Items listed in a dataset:

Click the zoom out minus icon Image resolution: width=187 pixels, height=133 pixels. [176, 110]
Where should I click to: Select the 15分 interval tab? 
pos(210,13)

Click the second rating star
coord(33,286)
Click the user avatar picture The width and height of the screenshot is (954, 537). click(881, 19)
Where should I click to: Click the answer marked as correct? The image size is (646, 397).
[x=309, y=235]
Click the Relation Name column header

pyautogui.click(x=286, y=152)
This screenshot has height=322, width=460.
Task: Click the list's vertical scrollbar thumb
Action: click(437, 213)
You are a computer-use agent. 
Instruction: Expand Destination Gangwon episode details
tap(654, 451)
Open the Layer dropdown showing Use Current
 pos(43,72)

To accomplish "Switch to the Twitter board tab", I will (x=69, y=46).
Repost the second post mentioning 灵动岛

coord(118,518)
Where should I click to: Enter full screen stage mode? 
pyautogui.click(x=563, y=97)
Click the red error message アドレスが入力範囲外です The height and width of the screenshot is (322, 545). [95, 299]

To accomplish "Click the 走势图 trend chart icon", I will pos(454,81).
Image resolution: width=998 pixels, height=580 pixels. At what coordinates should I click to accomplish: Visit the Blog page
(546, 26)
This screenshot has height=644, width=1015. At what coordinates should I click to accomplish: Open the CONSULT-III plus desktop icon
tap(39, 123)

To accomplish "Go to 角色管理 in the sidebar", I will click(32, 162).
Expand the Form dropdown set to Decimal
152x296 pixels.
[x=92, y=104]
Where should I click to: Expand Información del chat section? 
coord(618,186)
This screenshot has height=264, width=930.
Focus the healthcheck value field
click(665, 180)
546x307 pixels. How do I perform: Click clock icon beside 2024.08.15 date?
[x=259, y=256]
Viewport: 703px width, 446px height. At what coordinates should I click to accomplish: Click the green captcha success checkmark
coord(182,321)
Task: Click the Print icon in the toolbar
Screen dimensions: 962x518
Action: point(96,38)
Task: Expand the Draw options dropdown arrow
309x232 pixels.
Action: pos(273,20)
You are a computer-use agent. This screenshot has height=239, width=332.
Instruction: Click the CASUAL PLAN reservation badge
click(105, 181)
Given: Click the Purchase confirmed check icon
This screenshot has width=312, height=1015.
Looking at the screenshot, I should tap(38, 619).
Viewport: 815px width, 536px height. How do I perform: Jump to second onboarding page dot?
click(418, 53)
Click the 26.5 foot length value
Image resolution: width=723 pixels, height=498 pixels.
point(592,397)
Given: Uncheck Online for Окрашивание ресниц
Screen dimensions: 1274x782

→ **What the exercise asks**: Repeat exactly the lines from the line containing "Instruction: Click the" through the last line of the records above, including both, and nothing else.

→ **Result of this exercise**:
Instruction: Click the CASUAL PLAN reservation badge
click(105, 181)
Given: Click the Purchase confirmed check icon
This screenshot has width=312, height=1015.
Looking at the screenshot, I should tap(38, 619).
Viewport: 815px width, 536px height. How do I perform: Jump to second onboarding page dot?
click(418, 53)
Click the 26.5 foot length value
Image resolution: width=723 pixels, height=498 pixels.
point(592,397)
Given: Uncheck Online for Окрашивание ресниц
Screen dimensions: 1274x782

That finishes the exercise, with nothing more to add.